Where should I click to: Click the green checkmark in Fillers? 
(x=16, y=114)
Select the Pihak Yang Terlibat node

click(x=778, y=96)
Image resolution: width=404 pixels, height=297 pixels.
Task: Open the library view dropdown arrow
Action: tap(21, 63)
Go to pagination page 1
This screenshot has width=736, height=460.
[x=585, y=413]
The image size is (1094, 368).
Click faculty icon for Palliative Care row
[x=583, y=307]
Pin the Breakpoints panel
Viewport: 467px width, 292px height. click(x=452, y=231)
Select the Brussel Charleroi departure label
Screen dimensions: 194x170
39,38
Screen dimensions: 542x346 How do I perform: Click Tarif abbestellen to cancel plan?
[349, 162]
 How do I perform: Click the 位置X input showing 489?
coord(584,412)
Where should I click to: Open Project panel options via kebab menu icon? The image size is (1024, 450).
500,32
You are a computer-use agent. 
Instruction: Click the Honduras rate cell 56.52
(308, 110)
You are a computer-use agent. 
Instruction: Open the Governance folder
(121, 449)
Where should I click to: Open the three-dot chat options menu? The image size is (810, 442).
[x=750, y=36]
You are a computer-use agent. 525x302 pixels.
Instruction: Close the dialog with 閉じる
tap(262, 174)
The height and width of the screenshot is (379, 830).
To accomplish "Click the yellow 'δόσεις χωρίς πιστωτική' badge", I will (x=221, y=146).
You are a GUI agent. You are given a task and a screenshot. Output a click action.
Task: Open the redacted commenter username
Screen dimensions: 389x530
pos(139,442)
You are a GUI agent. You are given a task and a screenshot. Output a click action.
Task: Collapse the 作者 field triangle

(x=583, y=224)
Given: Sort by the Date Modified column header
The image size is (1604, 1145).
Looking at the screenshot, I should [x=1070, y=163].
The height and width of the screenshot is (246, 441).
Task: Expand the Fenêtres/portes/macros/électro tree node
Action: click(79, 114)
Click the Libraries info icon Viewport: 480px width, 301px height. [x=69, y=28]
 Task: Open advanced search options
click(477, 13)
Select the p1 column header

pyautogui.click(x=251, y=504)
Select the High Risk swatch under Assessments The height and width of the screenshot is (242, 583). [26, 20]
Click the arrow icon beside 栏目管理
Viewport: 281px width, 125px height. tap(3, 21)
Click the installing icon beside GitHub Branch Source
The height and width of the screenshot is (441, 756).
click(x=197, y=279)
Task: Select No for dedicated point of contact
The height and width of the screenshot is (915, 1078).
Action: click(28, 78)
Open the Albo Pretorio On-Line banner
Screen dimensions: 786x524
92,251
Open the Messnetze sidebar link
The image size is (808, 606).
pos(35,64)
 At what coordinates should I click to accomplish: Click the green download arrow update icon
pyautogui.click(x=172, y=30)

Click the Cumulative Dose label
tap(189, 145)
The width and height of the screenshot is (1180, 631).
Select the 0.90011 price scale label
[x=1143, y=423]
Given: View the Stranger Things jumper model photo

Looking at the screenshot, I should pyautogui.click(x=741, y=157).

##############################

- _YOUR INSTRUCTIONS_
Give back the material above exactly as it was given.

- _ANSWER SPACE_
Where should I click to: Click the green checkmark in Fillers? 
(x=16, y=114)
Select the Pihak Yang Terlibat node

click(x=778, y=96)
Image resolution: width=404 pixels, height=297 pixels.
Task: Open the library view dropdown arrow
Action: tap(21, 63)
Go to pagination page 1
This screenshot has width=736, height=460.
[x=585, y=413]
The image size is (1094, 368).
Click faculty icon for Palliative Care row
[x=583, y=307]
Pin the Breakpoints panel
Viewport: 467px width, 292px height. click(x=452, y=231)
Select the Brussel Charleroi departure label
Screen dimensions: 194x170
39,38
Screen dimensions: 542x346 How do I perform: Click Tarif abbestellen to cancel plan?
[349, 162]
 How do I perform: Click the 位置X input showing 489?
coord(584,412)
Where should I click to: Open Project panel options via kebab menu icon? The image size is (1024, 450).
500,32
You are a computer-use agent. 
Instruction: Click the Honduras rate cell 56.52
(308, 110)
You are a computer-use agent. 
Instruction: Open the Governance folder
(121, 449)
Where should I click to: Open the three-dot chat options menu? The image size is (810, 442).
[x=750, y=36]
You are a computer-use agent. 525x302 pixels.
Instruction: Close the dialog with 閉じる
tap(262, 174)
The height and width of the screenshot is (379, 830).
To accomplish "Click the yellow 'δόσεις χωρίς πιστωτική' badge", I will (x=221, y=146).
You are a GUI agent. You are given a task and a screenshot. Output a click action.
Task: Open the redacted commenter username
Screen dimensions: 389x530
pos(139,442)
You are a GUI agent. You are given a task and a screenshot. Output a click action.
Task: Collapse the 作者 field triangle

(x=583, y=224)
Given: Sort by the Date Modified column header
The image size is (1604, 1145).
Looking at the screenshot, I should [x=1070, y=163].
The height and width of the screenshot is (246, 441).
Task: Expand the Fenêtres/portes/macros/électro tree node
Action: click(79, 114)
Click the Libraries info icon Viewport: 480px width, 301px height. [x=69, y=28]
 Task: Open advanced search options
click(477, 13)
Select the p1 column header

pyautogui.click(x=251, y=504)
Select the High Risk swatch under Assessments The height and width of the screenshot is (242, 583). [26, 20]
Click the arrow icon beside 栏目管理
Viewport: 281px width, 125px height. tap(3, 21)
Click the installing icon beside GitHub Branch Source
The height and width of the screenshot is (441, 756).
click(x=197, y=279)
Task: Select No for dedicated point of contact
The height and width of the screenshot is (915, 1078).
Action: click(28, 78)
Open the Albo Pretorio On-Line banner
Screen dimensions: 786x524
92,251
Open the Messnetze sidebar link
The image size is (808, 606).
pos(35,64)
 At what coordinates should I click to accomplish: Click the green download arrow update icon
pyautogui.click(x=172, y=30)

Click the Cumulative Dose label
tap(189, 145)
The width and height of the screenshot is (1180, 631).
Select the 0.90011 price scale label
[x=1143, y=423]
Given: View the Stranger Things jumper model photo

Looking at the screenshot, I should pyautogui.click(x=741, y=157).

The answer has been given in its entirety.